INFORMATION PROVIDED.
= Beginning of Section =

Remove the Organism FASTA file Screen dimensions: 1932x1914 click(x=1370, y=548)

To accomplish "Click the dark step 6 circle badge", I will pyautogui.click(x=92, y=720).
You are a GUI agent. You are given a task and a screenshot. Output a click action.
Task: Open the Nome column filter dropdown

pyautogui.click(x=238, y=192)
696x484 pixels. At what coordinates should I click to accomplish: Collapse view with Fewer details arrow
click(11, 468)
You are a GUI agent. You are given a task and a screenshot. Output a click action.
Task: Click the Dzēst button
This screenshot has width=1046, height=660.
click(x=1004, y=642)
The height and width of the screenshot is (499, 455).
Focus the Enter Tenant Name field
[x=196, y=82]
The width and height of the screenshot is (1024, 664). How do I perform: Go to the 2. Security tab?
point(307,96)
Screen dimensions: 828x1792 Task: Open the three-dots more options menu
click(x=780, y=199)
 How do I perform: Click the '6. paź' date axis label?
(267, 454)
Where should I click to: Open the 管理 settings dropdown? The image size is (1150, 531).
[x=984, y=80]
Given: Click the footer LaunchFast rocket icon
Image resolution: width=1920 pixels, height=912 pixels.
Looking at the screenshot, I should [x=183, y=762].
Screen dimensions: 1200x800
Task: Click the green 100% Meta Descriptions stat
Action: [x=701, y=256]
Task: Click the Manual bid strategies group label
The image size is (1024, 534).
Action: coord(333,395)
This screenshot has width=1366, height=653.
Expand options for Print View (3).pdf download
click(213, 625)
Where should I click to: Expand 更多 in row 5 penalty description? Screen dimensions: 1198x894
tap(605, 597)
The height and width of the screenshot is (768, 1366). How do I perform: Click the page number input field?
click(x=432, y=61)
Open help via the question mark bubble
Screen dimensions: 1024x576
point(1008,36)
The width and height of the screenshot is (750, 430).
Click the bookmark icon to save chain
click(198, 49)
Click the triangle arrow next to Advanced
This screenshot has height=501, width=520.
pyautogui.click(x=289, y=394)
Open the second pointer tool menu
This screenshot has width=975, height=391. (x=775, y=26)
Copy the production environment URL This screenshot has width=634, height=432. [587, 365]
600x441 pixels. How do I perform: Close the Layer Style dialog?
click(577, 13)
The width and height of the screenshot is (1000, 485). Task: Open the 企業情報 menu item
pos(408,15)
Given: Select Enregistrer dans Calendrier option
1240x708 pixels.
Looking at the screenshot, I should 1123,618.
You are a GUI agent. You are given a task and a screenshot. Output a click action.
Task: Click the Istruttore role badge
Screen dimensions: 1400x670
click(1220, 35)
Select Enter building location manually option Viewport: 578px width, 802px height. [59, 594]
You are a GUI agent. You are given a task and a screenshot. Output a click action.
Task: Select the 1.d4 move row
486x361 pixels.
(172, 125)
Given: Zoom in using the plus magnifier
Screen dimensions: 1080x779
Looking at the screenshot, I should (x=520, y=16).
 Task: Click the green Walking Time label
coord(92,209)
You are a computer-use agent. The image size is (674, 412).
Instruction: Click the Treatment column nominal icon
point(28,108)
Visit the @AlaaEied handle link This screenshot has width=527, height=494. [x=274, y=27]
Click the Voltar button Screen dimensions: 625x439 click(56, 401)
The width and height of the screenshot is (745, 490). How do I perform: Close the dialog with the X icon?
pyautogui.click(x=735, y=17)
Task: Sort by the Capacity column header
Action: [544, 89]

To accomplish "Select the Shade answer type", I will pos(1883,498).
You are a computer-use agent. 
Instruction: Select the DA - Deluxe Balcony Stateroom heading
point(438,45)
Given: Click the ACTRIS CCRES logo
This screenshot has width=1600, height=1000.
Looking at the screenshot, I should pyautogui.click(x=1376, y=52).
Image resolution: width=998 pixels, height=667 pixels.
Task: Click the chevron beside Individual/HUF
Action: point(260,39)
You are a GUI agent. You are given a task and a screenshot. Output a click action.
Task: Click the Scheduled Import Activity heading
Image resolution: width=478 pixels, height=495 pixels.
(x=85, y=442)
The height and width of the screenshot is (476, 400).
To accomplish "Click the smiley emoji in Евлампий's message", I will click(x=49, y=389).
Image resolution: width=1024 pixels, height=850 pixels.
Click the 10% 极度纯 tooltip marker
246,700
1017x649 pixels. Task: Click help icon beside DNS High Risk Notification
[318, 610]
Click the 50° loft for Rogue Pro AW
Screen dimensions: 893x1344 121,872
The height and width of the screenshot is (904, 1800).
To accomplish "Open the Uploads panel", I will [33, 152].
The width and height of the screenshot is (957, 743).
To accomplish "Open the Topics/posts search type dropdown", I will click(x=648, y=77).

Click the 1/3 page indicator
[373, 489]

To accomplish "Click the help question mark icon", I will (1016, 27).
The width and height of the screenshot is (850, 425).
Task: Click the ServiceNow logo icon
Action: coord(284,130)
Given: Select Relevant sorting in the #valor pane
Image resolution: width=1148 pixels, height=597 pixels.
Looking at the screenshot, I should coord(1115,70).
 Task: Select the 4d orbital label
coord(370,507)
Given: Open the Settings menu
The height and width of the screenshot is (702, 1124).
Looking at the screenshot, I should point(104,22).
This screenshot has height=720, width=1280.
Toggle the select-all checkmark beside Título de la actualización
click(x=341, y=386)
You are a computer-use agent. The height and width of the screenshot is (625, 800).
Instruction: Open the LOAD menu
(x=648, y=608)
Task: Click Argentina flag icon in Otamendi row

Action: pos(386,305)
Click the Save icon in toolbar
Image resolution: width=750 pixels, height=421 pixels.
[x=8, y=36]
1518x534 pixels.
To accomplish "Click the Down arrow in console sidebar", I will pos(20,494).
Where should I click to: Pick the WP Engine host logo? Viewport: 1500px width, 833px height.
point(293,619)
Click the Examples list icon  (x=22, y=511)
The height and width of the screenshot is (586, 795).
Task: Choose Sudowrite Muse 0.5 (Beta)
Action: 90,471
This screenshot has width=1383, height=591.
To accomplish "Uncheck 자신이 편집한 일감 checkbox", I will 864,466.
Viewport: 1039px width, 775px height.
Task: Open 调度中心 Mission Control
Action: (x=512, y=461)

= End of Section =

ASSIGNMENT.
Take the material above and print all of it exactly.

COMPLETED EXERCISE.
Remove the Organism FASTA file Screen dimensions: 1932x1914 click(x=1370, y=548)

To accomplish "Click the dark step 6 circle badge", I will pyautogui.click(x=92, y=720).
You are a GUI agent. You are given a task and a screenshot. Output a click action.
Task: Open the Nome column filter dropdown

pyautogui.click(x=238, y=192)
696x484 pixels. At what coordinates should I click to accomplish: Collapse view with Fewer details arrow
click(11, 468)
You are a GUI agent. You are given a task and a screenshot. Output a click action.
Task: Click the Dzēst button
This screenshot has width=1046, height=660.
click(x=1004, y=642)
The height and width of the screenshot is (499, 455).
Focus the Enter Tenant Name field
[x=196, y=82]
The width and height of the screenshot is (1024, 664). How do I perform: Go to the 2. Security tab?
point(307,96)
Screen dimensions: 828x1792 Task: Open the three-dots more options menu
click(x=780, y=199)
 How do I perform: Click the '6. paź' date axis label?
(267, 454)
Where should I click to: Open the 管理 settings dropdown? The image size is (1150, 531).
[x=984, y=80]
Given: Click the footer LaunchFast rocket icon
Image resolution: width=1920 pixels, height=912 pixels.
Looking at the screenshot, I should [x=183, y=762].
Screen dimensions: 1200x800
Task: Click the green 100% Meta Descriptions stat
Action: [x=701, y=256]
Task: Click the Manual bid strategies group label
The image size is (1024, 534).
Action: coord(333,395)
This screenshot has width=1366, height=653.
Expand options for Print View (3).pdf download
click(213, 625)
Where should I click to: Expand 更多 in row 5 penalty description? Screen dimensions: 1198x894
tap(605, 597)
The height and width of the screenshot is (768, 1366). How do I perform: Click the page number input field?
click(x=432, y=61)
Open help via the question mark bubble
Screen dimensions: 1024x576
point(1008,36)
The width and height of the screenshot is (750, 430).
Click the bookmark icon to save chain
click(198, 49)
Click the triangle arrow next to Advanced
This screenshot has height=501, width=520.
pyautogui.click(x=289, y=394)
Open the second pointer tool menu
This screenshot has width=975, height=391. (x=775, y=26)
Copy the production environment URL This screenshot has width=634, height=432. [587, 365]
600x441 pixels. How do I perform: Close the Layer Style dialog?
click(577, 13)
The width and height of the screenshot is (1000, 485). Task: Open the 企業情報 menu item
pos(408,15)
Given: Select Enregistrer dans Calendrier option
1240x708 pixels.
Looking at the screenshot, I should 1123,618.
You are a GUI agent. You are given a task and a screenshot. Output a click action.
Task: Click the Istruttore role badge
Screen dimensions: 1400x670
click(1220, 35)
Select Enter building location manually option Viewport: 578px width, 802px height. [59, 594]
You are a GUI agent. You are given a task and a screenshot. Output a click action.
Task: Select the 1.d4 move row
486x361 pixels.
(172, 125)
Given: Zoom in using the plus magnifier
Screen dimensions: 1080x779
Looking at the screenshot, I should (x=520, y=16).
 Task: Click the green Walking Time label
coord(92,209)
You are a computer-use agent. The image size is (674, 412).
Instruction: Click the Treatment column nominal icon
point(28,108)
Visit the @AlaaEied handle link This screenshot has width=527, height=494. [x=274, y=27]
Click the Voltar button Screen dimensions: 625x439 click(56, 401)
The width and height of the screenshot is (745, 490). How do I perform: Close the dialog with the X icon?
pyautogui.click(x=735, y=17)
Task: Sort by the Capacity column header
Action: [544, 89]

To accomplish "Select the Shade answer type", I will pos(1883,498).
You are a computer-use agent. 
Instruction: Select the DA - Deluxe Balcony Stateroom heading
point(438,45)
Given: Click the ACTRIS CCRES logo
This screenshot has width=1600, height=1000.
Looking at the screenshot, I should pyautogui.click(x=1376, y=52).
Image resolution: width=998 pixels, height=667 pixels.
Task: Click the chevron beside Individual/HUF
Action: point(260,39)
You are a GUI agent. You are given a task and a screenshot. Output a click action.
Task: Click the Scheduled Import Activity heading
Image resolution: width=478 pixels, height=495 pixels.
(x=85, y=442)
The height and width of the screenshot is (476, 400).
To accomplish "Click the smiley emoji in Евлампий's message", I will click(x=49, y=389).
Image resolution: width=1024 pixels, height=850 pixels.
Click the 10% 极度纯 tooltip marker
246,700
1017x649 pixels. Task: Click help icon beside DNS High Risk Notification
[318, 610]
Click the 50° loft for Rogue Pro AW
Screen dimensions: 893x1344 121,872
The height and width of the screenshot is (904, 1800).
To accomplish "Open the Uploads panel", I will [33, 152].
The width and height of the screenshot is (957, 743).
To accomplish "Open the Topics/posts search type dropdown", I will click(x=648, y=77).

Click the 1/3 page indicator
[373, 489]

To accomplish "Click the help question mark icon", I will (1016, 27).
The width and height of the screenshot is (850, 425).
Task: Click the ServiceNow logo icon
Action: coord(284,130)
Given: Select Relevant sorting in the #valor pane
Image resolution: width=1148 pixels, height=597 pixels.
Looking at the screenshot, I should coord(1115,70).
 Task: Select the 4d orbital label
coord(370,507)
Given: Open the Settings menu
The height and width of the screenshot is (702, 1124).
Looking at the screenshot, I should point(104,22).
This screenshot has height=720, width=1280.
Toggle the select-all checkmark beside Título de la actualización
click(x=341, y=386)
You are a computer-use agent. The height and width of the screenshot is (625, 800).
Instruction: Open the LOAD menu
(x=648, y=608)
Task: Click Argentina flag icon in Otamendi row

Action: pos(386,305)
Click the Save icon in toolbar
Image resolution: width=750 pixels, height=421 pixels.
[x=8, y=36]
1518x534 pixels.
To accomplish "Click the Down arrow in console sidebar", I will pos(20,494).
Where should I click to: Pick the WP Engine host logo? Viewport: 1500px width, 833px height.
point(293,619)
Click the Examples list icon  (x=22, y=511)
The height and width of the screenshot is (586, 795).
Task: Choose Sudowrite Muse 0.5 (Beta)
Action: 90,471
This screenshot has width=1383, height=591.
To accomplish "Uncheck 자신이 편집한 일감 checkbox", I will 864,466.
Viewport: 1039px width, 775px height.
Task: Open 调度中心 Mission Control
Action: (x=512, y=461)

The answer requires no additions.